Giorgio de Chirico-Plaza de Italia, 1913
"Vivir en un mundo como si este fuera un inmenso museo de extrañeza"
     Es lo que, por ejemplo, pasa en los cuadros surrealistas. Giorgio de Chirico, uno de los más significados predecesores de ese movimiento, escribe en su Diario: “Una iluminada tarde de invierno me encontraba en la plazoleta del palacio de Versalles. Todo me observaba con una mirada extraña e interrogadora (…) Y entonces, más que nunca, sentí que todo estaba inevitablemente allí, pero sin razón alguna y sin ningún significado (…) Uno debe plasmar todo en el mundo como un enigma, no solo las grandes preguntas que uno siempre se ha formulado… Sino más bien entender el enigma de las cosas consideradas generalmente insignificantes… Vivir en un mundo como si este fuera un inmenso museo de extrañeza”.

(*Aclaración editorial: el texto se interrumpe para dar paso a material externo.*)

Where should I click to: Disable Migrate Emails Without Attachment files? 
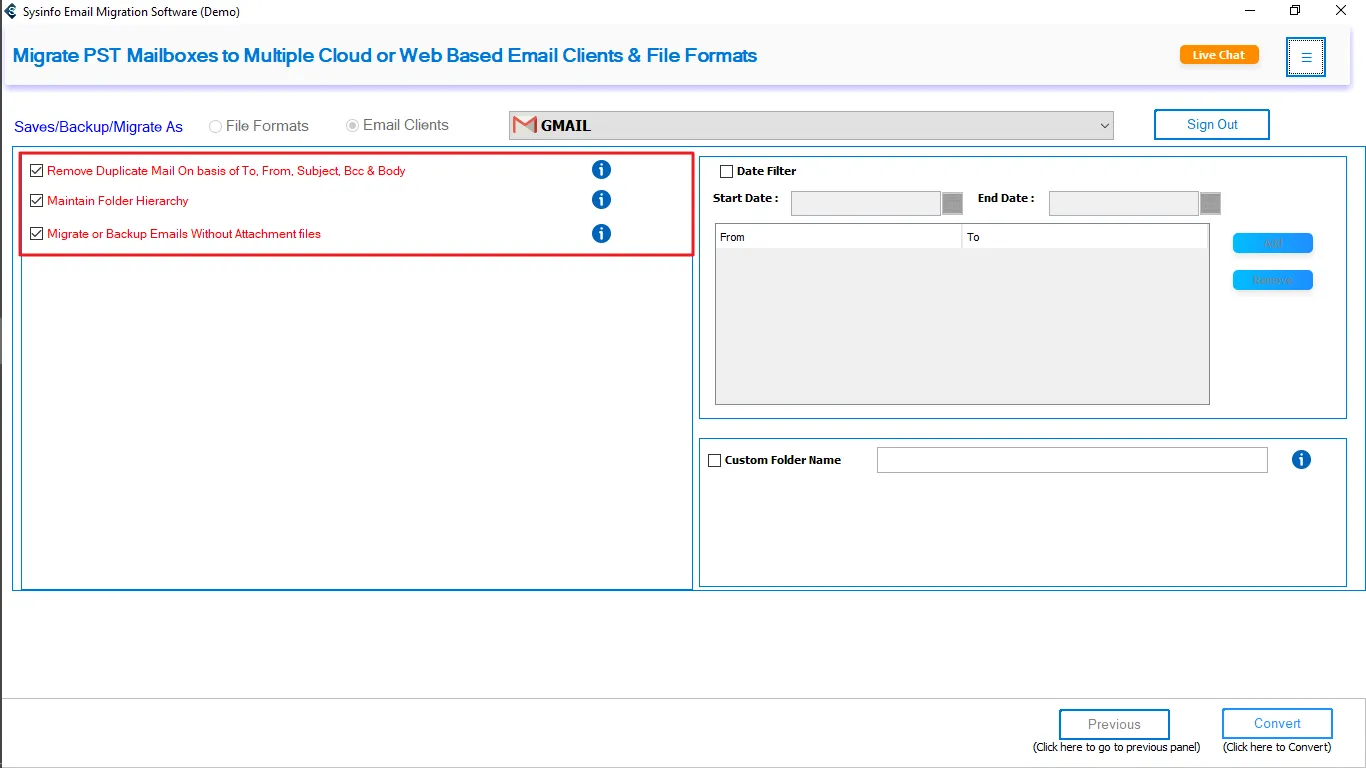pyautogui.click(x=37, y=234)
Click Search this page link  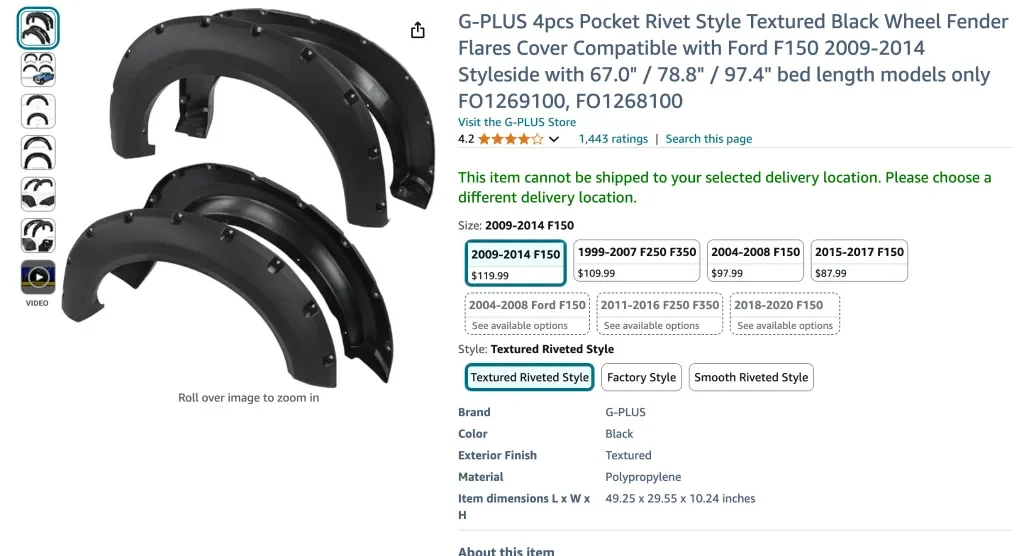[x=708, y=139]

Giorgio de Chirico-Las Musas inquietantes-1918
     El esquizofrénico se siente atrapado por una situación inamovible, interrumpido su flujo vital, sin que la experiencia del tiempo, la que se abre a partir de la existencia de propósitos, le permita escapar o proyectarse hacia otra cosa. Para él lo que hay, lo hay fatalmente, absolutamente. Escribe el Roquentin de Sartre: Veo el porvenir. Está allí en la calle, apenas más pálido que el presente. ¿Qué necesidad tiene de realizarse? ¿Qué ganará con ello? (…) La vieja se acerca a la esquina de la calle, ahora solo es un montoncito de trapos negros. Bueno, sí, lo acepto, esto es nuevo, no estaba ahí hace un instante. Pero es una novedad descolorida, desflorada, que nunca puede sorprender”. Esta misma perspectiva de Roquentin fue la que James Joyce eligió para desde ella hacer deambular en un día absurdo (un día que no formaba parte de ninguna historia) a Leopold Bloom, el protagonista de su paradigmático “Ulises” (que ha sido considerada “la novela del siglo XX”). Dice de este libro la autorizada voz de Carl Gustav Jung: “El ‘Ulises’ de Joyce es, en rigurosa oposición con su antiguo homónimo, una conciencia inactiva, meramente perceptiva, o más bien un simple ojo, una oreja, una nariz, una boca, un nervio táctil, expuesto sin freno ni selección a la catarata turbulenta, caótica, disparatada, de los hechos físicos y psíquicos que registra –casi fotográficamente– (...) (El libro) no sólo empieza y acaba en la nada, sino que se compone también de puras nadas (...) No existen en él ni antes ni después, ni arriba ni abajo”. Y concluye Jung poco más adelante: “Aun para el profano, sería fácil advertir la analogía entre el estado mental de la esquizofrenia con el Ulises.
     En 1924, en una conferencia que dio en Cambridge, Virginia Woolf pronunció unas frases que se harían famosas: “En, o alrededor de diciembre de 1910, la naturaleza humana cambió. No fue repentino ni tan claro (…) Todas las relaciones humanas cambiaron… las relaciones entre amos y sirvientes, entre maridos y esposas, entre padres e hijos. Y cuando las relaciones humanas cambian, se produce a la vez un cambio en la religión, en el comportamiento, en la política y la literatura”. El resquebrajamiento cultural del que la misma Woolf fue abanderada, y del que quedaron impregnadas tanto su literatura como su personalidad (incluido su fatal destino final), no surgió de la noche a la mañana: hay una larga trayectoria por detrás que lo respalda. No sería posible que por delante le quedara otro tanto.